In questi supermercati potreste addirittura trovare qualche chicca che di solito hanno i big, o quantomeno altre catene più grandi e più pettinate.

Notevole anche la proposta dell’enoteca che, per non farsi mancare niente, si è aperta anche un portale a parte, per orientare il cliente e dare qualche informazione in più sulle cantine.

#5. CONAD

“Sapori e dintorni” è l’effige gourmet sotto la quale si presenta la selezione di prodotti più ricercati che trovate negli scaffali a marchio Conad.

Questo label, da semplice marchio si è trasforamto in concept con l’apertura di veri e propri negozi che soddisfano le manie gastronomiche dei “sapori e dintorni” addicted.

Pensate che a Napoli c’è pure lo zampino di Niko Romito ai fornelli, visto che nello spazio Gourmeet si mettono insieme due concetti fino a poco tempo fa inavvicinabili: GDO ed esperimenti stellati.

#4. COOP e IPERCOOP

E’ l’asso nella manica, la ciliegina sulla torta, il fiore all’occhiello di Coop: Fior Fiore è una sicurezza (quasi) assoluta.

Il private label d’eccellenza della catena si è guadagnato un nome piuttosto importante e autorevole tra i tanti spesaroli, per capirci quelli che girano tutti i supermercati e conoscono tutti i sacrosanti prodotti. No, la Coop non siamo noi come vorrebbero farci credere gli slogan, la Coop sono i fiorellini disseminati sugli scaffali che risolvono la situazione 9 volte su 10 quando si è in forse tra una mezza ciofeca di mozzarella e un brand troppo commerciale per soddisfare le nostre velleità.

Intanto a Torino ha aperto FiorFood, il primo concept store di Coop.

#3. CARREFOUR

Se ancora non ci siete entrati, in uno dei quattro Carrefour Market Gourmet, allora fatelo. Altro che neon, e voglia di scappare prima possibile con la spesa sottobraccio: qui verrebbe voglia di farci un aperitivo con gli amici.

Luci e faretti ben posizionati, frutta e verdura che pare di essere tra le bancarelle di Montmartre, tutto tirato a lucido e perfetto.

Un vero gioiellino che combatte l’alienazione umana da GDO a suon di selezione di freschi da fare invidia a tutti i gourmet: salumi, frutta, carni, pane. Forma e sostanza.

#2. IPER

Premessa: in pochi sanno che tal Brunelli, patron di Iper, fu socio di Caprotti (Mister Esselunga), prima di aprirsi il suo centro commerciale (che poi è stato il primo in Italia).

La carta vincente di Iper è un silente (e virtuale) geolocalizzatore di prodotti che distingue tutti i punti vendita (ognuno ha i propri generi alimentari locali) e che guarda al territorio quasi con amore, nonostante poi le eccellenze locali vengano mescolate con i grandi e grandissimi brand.

Il reparto dei salumi, dove troneggiano prosciutti a profusione e ti accoglie di solito una gulliveriana mortadella ha sempre il suo bel fascino. E ci trovate persino il Pata Negra.

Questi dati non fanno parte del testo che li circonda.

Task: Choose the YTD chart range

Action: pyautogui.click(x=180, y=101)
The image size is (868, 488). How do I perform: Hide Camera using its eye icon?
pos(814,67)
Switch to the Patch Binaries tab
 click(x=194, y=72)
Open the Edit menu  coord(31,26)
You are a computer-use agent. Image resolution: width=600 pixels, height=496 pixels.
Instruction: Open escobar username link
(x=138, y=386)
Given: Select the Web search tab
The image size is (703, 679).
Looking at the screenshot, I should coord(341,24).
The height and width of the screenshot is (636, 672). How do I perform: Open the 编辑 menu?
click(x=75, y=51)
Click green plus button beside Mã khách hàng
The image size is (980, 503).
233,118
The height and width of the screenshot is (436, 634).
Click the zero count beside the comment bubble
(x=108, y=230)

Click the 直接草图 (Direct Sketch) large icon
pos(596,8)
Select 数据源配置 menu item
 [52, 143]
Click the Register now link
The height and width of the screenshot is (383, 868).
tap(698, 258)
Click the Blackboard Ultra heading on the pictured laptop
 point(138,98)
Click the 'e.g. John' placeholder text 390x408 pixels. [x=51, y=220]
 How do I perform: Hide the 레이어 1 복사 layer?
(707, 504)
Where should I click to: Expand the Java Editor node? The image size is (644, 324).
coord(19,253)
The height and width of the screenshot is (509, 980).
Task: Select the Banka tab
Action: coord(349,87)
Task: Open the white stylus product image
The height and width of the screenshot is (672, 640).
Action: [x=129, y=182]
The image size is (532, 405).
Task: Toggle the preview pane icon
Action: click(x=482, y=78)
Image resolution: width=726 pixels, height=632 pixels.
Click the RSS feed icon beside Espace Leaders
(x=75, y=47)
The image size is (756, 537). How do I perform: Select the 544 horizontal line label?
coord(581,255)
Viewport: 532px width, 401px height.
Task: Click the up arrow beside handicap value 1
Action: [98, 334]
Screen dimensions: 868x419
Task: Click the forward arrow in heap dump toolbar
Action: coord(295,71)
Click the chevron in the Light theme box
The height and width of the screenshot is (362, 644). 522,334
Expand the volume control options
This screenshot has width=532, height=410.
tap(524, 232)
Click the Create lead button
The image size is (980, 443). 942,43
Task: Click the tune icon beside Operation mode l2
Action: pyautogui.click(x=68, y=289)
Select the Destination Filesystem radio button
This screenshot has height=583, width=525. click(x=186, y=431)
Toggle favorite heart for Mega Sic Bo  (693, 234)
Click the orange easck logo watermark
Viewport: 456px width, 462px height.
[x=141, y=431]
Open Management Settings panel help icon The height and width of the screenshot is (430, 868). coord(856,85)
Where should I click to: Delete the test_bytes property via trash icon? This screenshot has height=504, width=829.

Il più iper degli Iper è Iper Portello in zona ex-fiera a Milano, da visitare a bocca spalancata.

#1. ESSELUNGA

Accade davvero: conosco gente che è riuscita a comprare biglietti aerei con i Punti Fragola. D’altro canto conosco anche degli accumulatori seriali che comprano prodotti solo se hanno almeno 3 punti fragola.

Questo per dire due cose:

1. il plus della raccolta punti di Esselunga è innegabile (mobiletti Kartell come se piovesse, ma pure olio toscano o piatti da ristorante stellato).

2. la gente ci torna e ci spende un sacco di soldi anche perché ci sono grandi prodotti a prezzi umani. Ogni gastrofissato troverà, tra le corsie non troppo patinate di Esselunga (e iper-illuminate), Burro Lurpack, pomodori Così Com’è, birre dal Belgio, biscotti Gentilini, private label bio e molto altro.